Please look for the string "Cancel" below and report every line in which it occurs.

Dataset —
__________
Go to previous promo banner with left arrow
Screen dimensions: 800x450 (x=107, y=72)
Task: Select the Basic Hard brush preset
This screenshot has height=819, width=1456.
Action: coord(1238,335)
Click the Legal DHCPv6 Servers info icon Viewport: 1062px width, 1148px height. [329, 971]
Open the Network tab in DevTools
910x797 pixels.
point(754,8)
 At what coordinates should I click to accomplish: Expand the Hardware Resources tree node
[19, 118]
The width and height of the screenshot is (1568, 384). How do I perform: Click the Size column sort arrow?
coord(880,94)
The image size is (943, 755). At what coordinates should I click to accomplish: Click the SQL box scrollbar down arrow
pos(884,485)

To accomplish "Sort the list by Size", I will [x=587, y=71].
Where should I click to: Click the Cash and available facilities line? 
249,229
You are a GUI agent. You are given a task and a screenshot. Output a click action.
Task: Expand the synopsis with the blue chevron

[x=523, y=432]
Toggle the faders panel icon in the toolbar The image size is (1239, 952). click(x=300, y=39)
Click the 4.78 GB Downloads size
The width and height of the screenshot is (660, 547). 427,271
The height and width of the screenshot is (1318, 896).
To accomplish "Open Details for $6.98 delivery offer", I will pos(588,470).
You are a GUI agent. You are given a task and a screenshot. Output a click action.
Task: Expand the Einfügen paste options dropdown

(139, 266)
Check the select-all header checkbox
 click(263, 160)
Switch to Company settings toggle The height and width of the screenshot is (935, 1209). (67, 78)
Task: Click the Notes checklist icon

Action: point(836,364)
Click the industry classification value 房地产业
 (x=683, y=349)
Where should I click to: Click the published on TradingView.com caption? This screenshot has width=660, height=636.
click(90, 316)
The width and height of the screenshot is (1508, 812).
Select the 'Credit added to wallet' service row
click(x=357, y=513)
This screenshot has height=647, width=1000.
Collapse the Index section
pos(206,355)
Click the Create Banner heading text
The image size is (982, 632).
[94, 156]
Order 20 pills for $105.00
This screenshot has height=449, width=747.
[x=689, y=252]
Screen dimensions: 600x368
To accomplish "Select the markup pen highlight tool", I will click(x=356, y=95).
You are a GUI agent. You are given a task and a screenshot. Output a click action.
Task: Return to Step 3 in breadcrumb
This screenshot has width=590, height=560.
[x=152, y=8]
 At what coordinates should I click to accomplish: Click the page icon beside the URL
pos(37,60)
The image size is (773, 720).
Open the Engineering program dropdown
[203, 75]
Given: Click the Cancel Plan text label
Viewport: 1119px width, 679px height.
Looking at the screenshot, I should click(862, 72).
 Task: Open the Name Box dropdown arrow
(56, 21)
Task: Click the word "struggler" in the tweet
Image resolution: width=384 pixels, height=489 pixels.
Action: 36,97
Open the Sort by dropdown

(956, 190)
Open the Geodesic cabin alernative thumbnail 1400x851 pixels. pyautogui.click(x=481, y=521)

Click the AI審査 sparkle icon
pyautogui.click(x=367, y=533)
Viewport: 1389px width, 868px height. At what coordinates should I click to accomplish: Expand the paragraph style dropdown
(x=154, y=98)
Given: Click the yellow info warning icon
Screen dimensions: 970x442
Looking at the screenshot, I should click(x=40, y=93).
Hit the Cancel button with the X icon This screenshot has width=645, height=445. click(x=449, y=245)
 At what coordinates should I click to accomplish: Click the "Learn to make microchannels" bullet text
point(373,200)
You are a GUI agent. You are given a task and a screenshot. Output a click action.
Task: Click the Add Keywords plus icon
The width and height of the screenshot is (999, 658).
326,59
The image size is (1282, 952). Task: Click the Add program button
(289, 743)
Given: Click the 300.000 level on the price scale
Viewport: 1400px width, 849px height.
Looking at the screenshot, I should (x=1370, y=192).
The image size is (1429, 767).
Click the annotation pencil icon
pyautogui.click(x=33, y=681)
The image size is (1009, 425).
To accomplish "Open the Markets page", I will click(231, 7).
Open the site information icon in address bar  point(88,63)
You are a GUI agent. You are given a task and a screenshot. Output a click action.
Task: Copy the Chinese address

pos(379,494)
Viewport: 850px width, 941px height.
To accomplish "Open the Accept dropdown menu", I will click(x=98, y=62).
__________
Solution —
Given: Click the Cancel Plan text label
Hit the Cancel button with the X icon This screenshot has width=645, height=445. click(x=449, y=245)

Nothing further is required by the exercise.